Genworth Financial faces a new lawsuit over allegations that it failed to protect customers' data from the MOVEit file transfer software breach, which may have exposed the personal information, including Social Security numbers, of about 2.5 million Genworth customers.
April Manar, a Missouri resident who is acting as the lead plaintiff, is seeking class-action status for the suit, which was filed Wednesday in the U.S. District Court for the Eastern District of Virginia. The complaint is available on Law.com Radar.
Manar is asking to represent a total of about 2.5 million people affected by the breach, including a class of Genworth customers in Missouri and a national class. A Genworth representative said the company does not comment on pending litigation. She has requested that the court award an unspecified amount of damages.

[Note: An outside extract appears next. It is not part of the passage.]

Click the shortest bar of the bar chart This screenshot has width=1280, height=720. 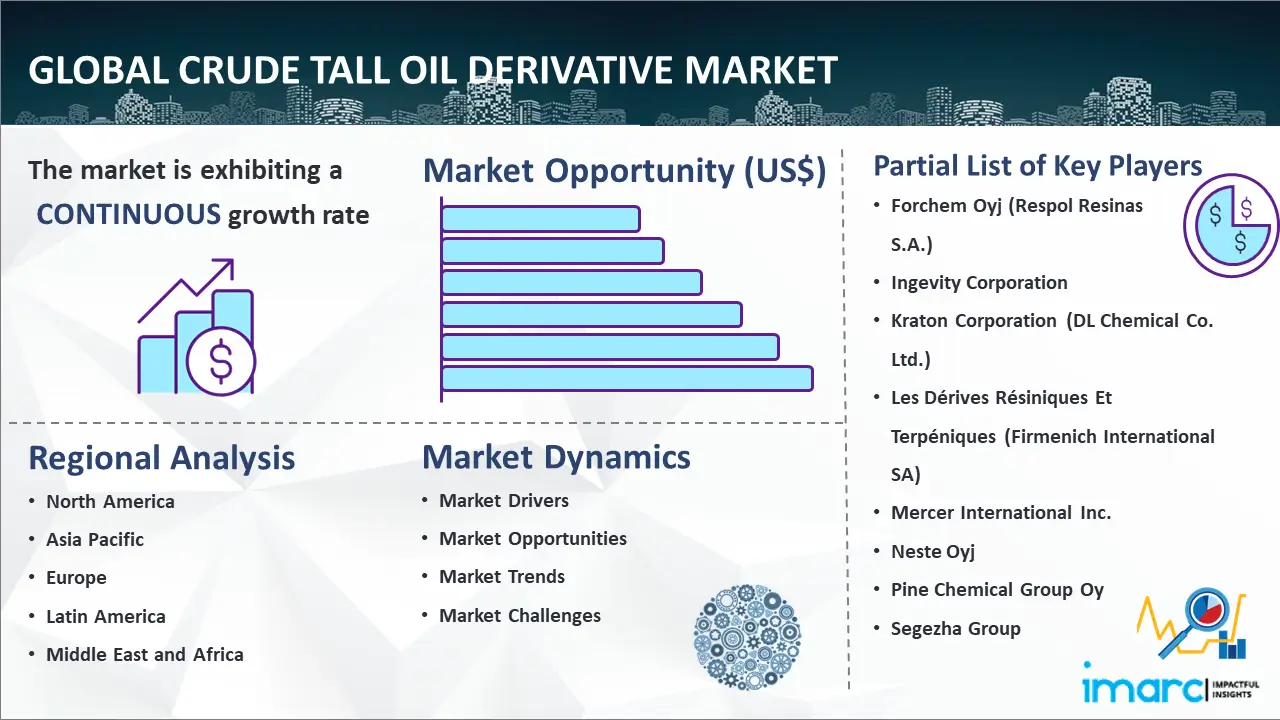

Progress Software, the company that sells the MOVEit software, emphasizes that it disclosed the vulnerability that led to the MOVEit hack and deployed a patch the same day.
The MOVEit Breach
MOVEit is a widely used system for moving big, important batches of data. Many life insurance and annuity issuers, defined benefit pension plans and defined contribution retirement plans have worked with a vendor that has used MOVEit in efforts to determine whether individuals with relationships with the companies are still alive.
Cl0p, a Russian hacking gang, used the MOVEit vulnerability to get access to financial services companies and tried to persuade companies to pay it to keep the data secure.
Cl0p seems to have published much or all of the data it stole on the dark web, in fragmented and difficult-to-use files, according to press reports.
Notices issued to date suggest that the breach may have affected the records of about 26 million U.S. insurance and retirement services clients. The breaches have affected about 49 million people throughout the world, according to KonBriefing Research.